- [DATA FOR PROCESSING]
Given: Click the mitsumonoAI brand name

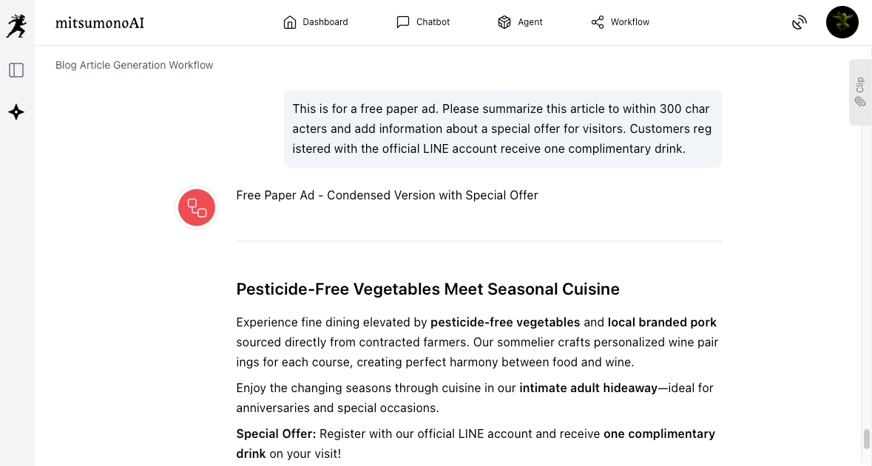Looking at the screenshot, I should [x=100, y=23].
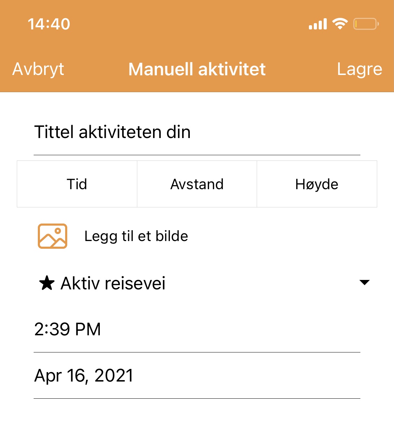Choose the Høyde segment
The image size is (394, 446).
(x=317, y=184)
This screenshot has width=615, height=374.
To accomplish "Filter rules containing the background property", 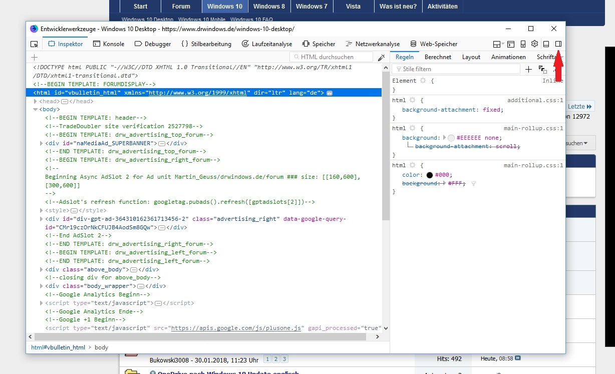I will click(473, 184).
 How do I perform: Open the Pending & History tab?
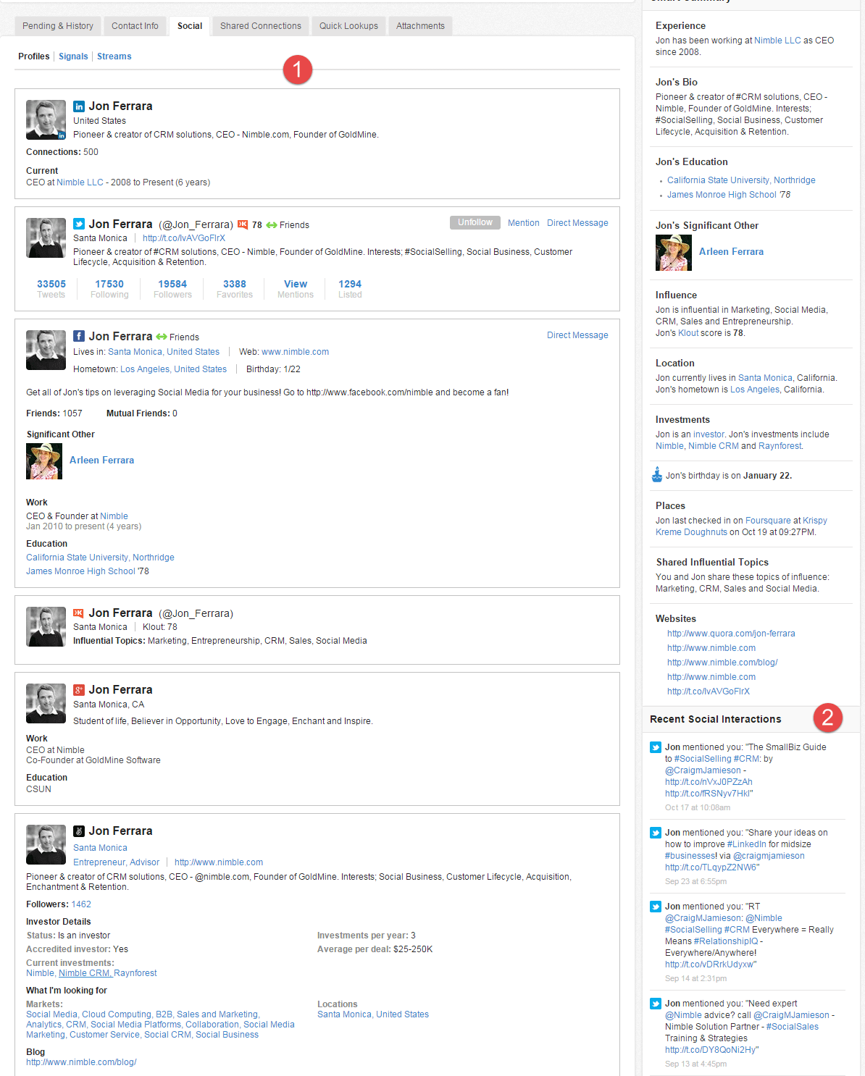point(58,26)
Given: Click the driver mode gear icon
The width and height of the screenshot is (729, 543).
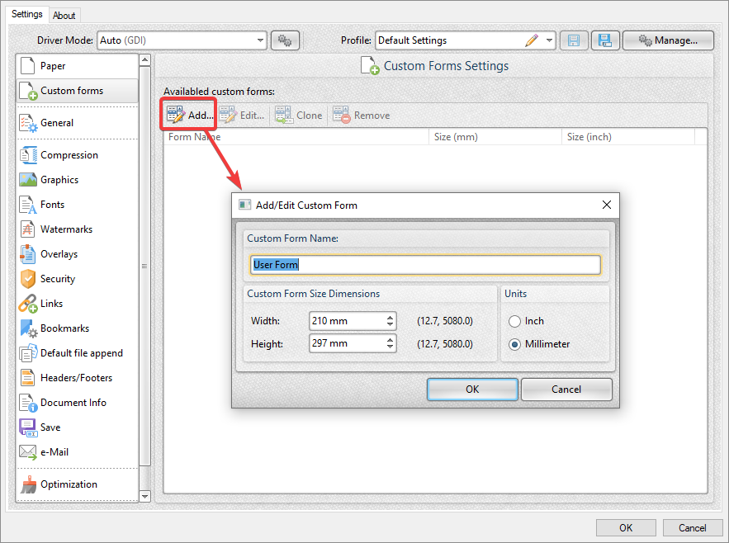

- [PROBLEM STATEMENT] Set down the entries word for word, starting at the line that contains "How do I perform: Open" and ending with the last entry. Leave the pictures out of your answer.

- [RESULT OF THIS TASK]
 How do I perform: Open the Pending & History tab?
point(58,26)
Given: Click the driver mode gear icon
The width and height of the screenshot is (729, 543).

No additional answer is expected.